Kutztown University Alumna Receives 2021 LeRoy Apker Award; Highest National Honor for Undergraduate Physics Research

Photo of Brooks

KUTZTOWN, Pa. – Kutztown University alumna Caelan Brooks ’21 was named the 2021 recipient of the American Physical Society's LeRoy Apker Award, the highest honor awarded to undergraduate physicists in the United States. Brooks won the award, "for the discovery of distinct dynamical regimes for coherent ultracold atoms confined in a ring-shaped lattice potential; and for developing a statistical model that depicts the formation of phenotypic patterns associated with bacterial biofilm growth."

Official Release

The American Physical Society is the world's premier organization for physics. The LeRoy Apker Award recognizes outstanding achievements in physics by undergraduate students and provides encouragement to students who have demonstrated great potential for future scientific accomplishment.

Brooks marks the first student in the Pennsylvania State System of Higher Education to win the award. She is a native of Bear, Del., and is currently pursuing a Ph.D. in physics at Harvard University.

"The selection process is highly competitive and the assessment is done by some of the leading scientists in the world," said Dr. Kunal K. Das, professor of physics who worked with Brooks. "This year, the committee was chaired by a famous Nobel Prize winning physicist. Only two awards are made every year in the country."

Brooks graduated summa cum laude from Kutztown University in three years as part of KU's Honors Program, earning a Bachelor of Science in physics with minors in mathematics and Spanish. She worked with Das on ultra-cold atoms trapped in ring-shaped lattices, demonstrating the existence of two distinct dynamical regimes with continuous transition possible via rotation. Brooks and Das further examined the quantum states of lattices with cylindrical topology in the context of synthetic gauge fields and explained gauge-sensitive features that emerge due to the periodic boundary condition.

== DATASET EXTRACT ==
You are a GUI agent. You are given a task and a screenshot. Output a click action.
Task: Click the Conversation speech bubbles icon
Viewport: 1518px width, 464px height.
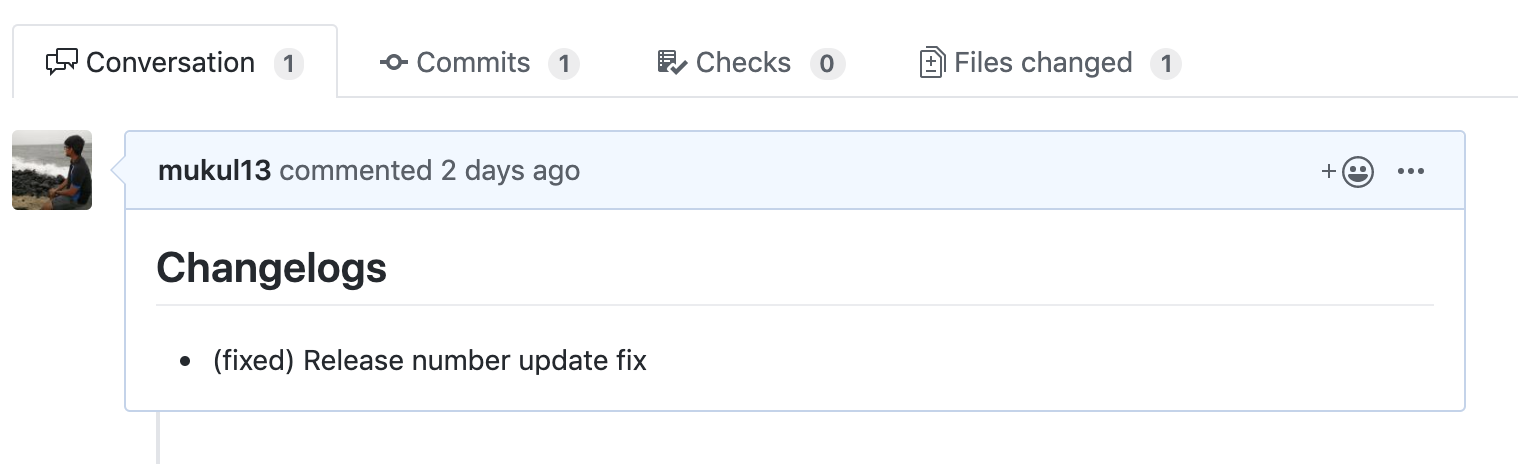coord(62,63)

---

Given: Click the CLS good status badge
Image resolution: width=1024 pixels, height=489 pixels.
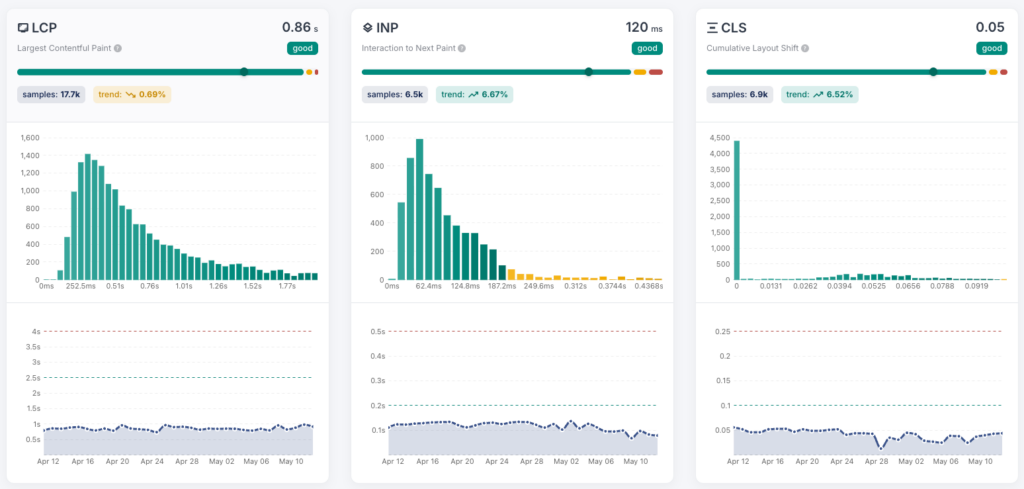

== SET OF TASKS ==
(a) In one to three sentences, explain why Caelan Brooks received the 2021 LeRoy Apker Award, according to the article about the award.
(b) In the article about the Apker Award, at which university is Brooks pursuing a Ph.D. in physics?
(c) Continue the article about Brooks's Apker Award, picking up after its final sentence.

== TASK-BY-TASK OUTPUTS ==
(a) Brooks received the award for discovering distinct dynamical regimes for coherent ultracold atoms confined in a ring-shaped lattice potential. She was also recognized for developing a statistical model that depicts the formation of phenotypic patterns associated with bacterial biofilm growth.

(b) Harvard University.

(c)
Brooks is the first author on three papers tied to her work and was the recipient of the Chambliss Academic Achievement Award Gold Medal in Spring 2021, the KU Sesquicentennial Academic Honors Scholarship and the State System's Syed R. Ali-Zaidi Award for Academic Excellence.

Through a Research Experiences for Undergraduates (REU) program at Boston University, Brooks also investigated the emergence of unique phenotypic patterns in Bacillus subtilis bacterial biofilms. With professor Joseph Larkin of BU and professor Andrew Mugler of the University of Pittsburgh, Brooks created a model for the underlying intercellular interactions that describe the emergence of macroscopic fractal-like patterns seen in experiments.

During her time at Kutztown University, Brooks maintained a perfect 4.0 GPA, was a member of the nationally ranked KU women's soccer team and served on the executive board of the local Society of Physics Students (SPS) chapter.